> _Available data_
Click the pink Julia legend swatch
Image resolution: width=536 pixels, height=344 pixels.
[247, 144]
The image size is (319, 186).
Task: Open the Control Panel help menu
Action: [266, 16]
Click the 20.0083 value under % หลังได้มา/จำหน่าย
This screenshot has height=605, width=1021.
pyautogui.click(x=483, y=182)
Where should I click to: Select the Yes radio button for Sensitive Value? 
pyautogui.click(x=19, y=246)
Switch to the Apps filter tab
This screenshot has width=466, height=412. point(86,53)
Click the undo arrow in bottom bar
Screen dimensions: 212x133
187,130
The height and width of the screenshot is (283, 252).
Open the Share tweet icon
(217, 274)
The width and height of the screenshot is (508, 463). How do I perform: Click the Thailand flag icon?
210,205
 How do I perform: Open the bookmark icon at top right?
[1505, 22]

--

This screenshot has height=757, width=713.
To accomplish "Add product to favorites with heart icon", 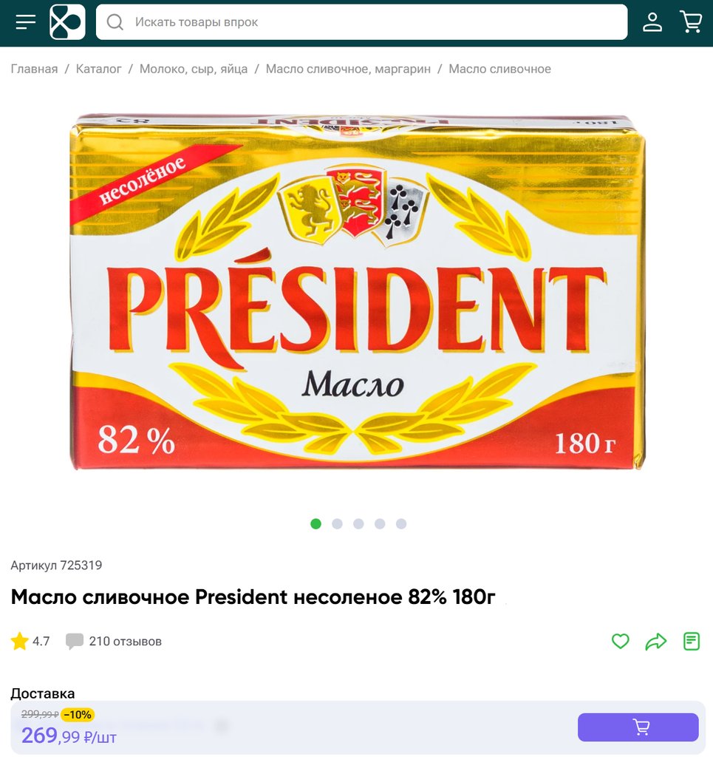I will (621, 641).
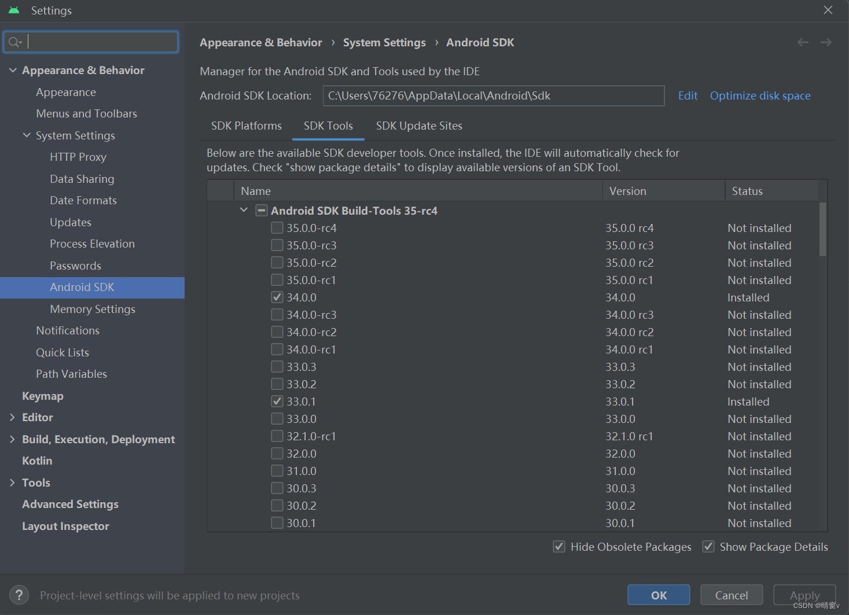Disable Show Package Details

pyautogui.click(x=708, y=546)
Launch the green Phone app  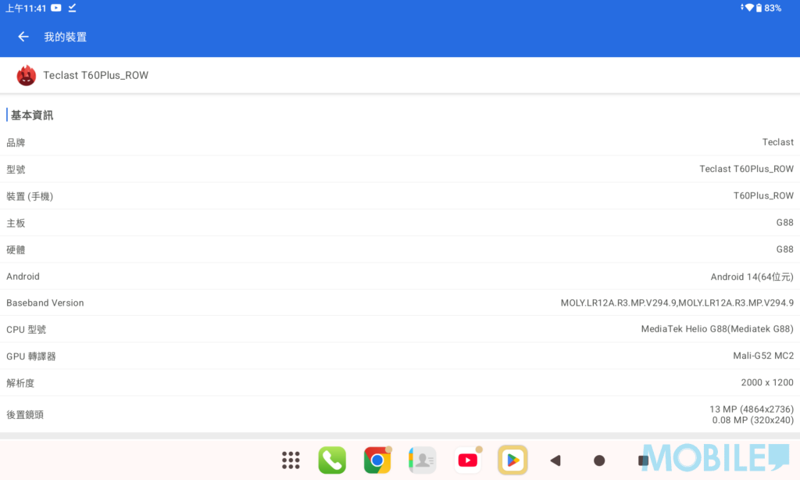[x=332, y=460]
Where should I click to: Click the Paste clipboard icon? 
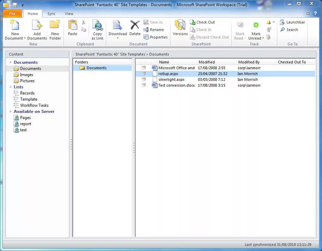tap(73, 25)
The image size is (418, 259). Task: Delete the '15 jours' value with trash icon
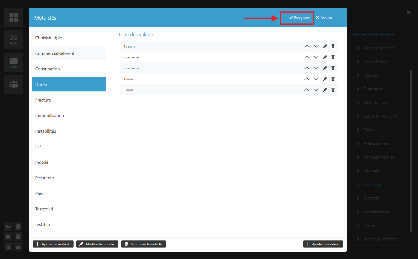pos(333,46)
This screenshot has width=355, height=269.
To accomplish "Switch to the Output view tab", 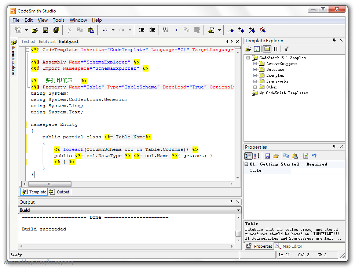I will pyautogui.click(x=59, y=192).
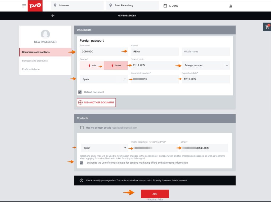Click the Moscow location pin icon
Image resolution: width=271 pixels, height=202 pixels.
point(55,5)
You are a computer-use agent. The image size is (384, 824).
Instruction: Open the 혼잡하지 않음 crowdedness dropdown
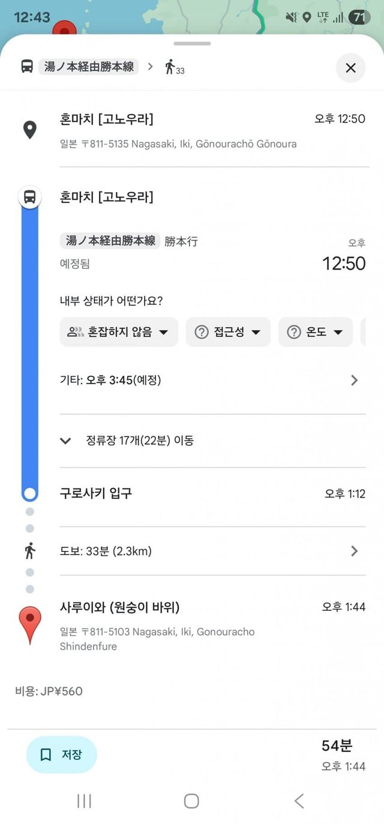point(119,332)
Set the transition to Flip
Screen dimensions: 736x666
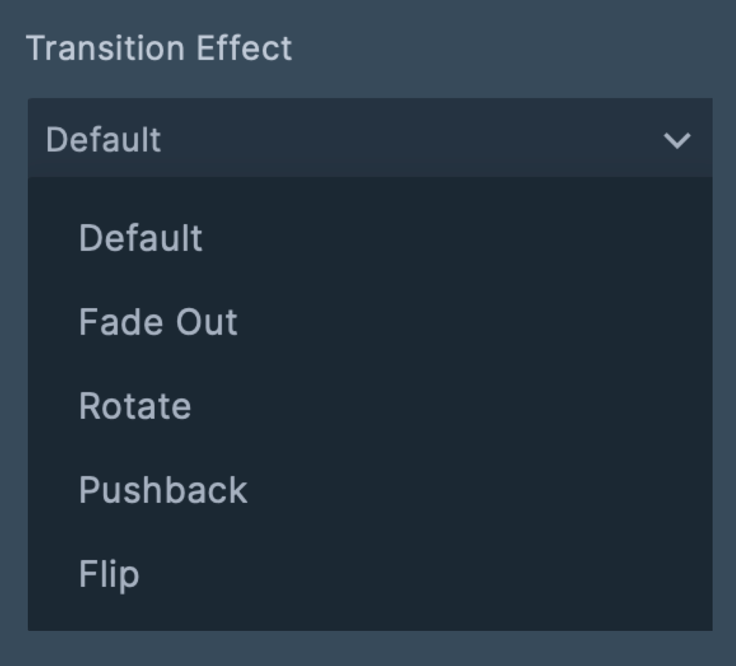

> _Task brief_
Reproduce, word for word, only the lines in the records above from the line with "You are a computer-use" through the line with "Screen dimensions: 736x666", including both ends; omit the pictures.

> _Answer for the task_
You are a computer-use agent. The image size is (384, 824).
Instruction: Open the 혼잡하지 않음 crowdedness dropdown
point(119,332)
Set the transition to Flip
Screen dimensions: 736x666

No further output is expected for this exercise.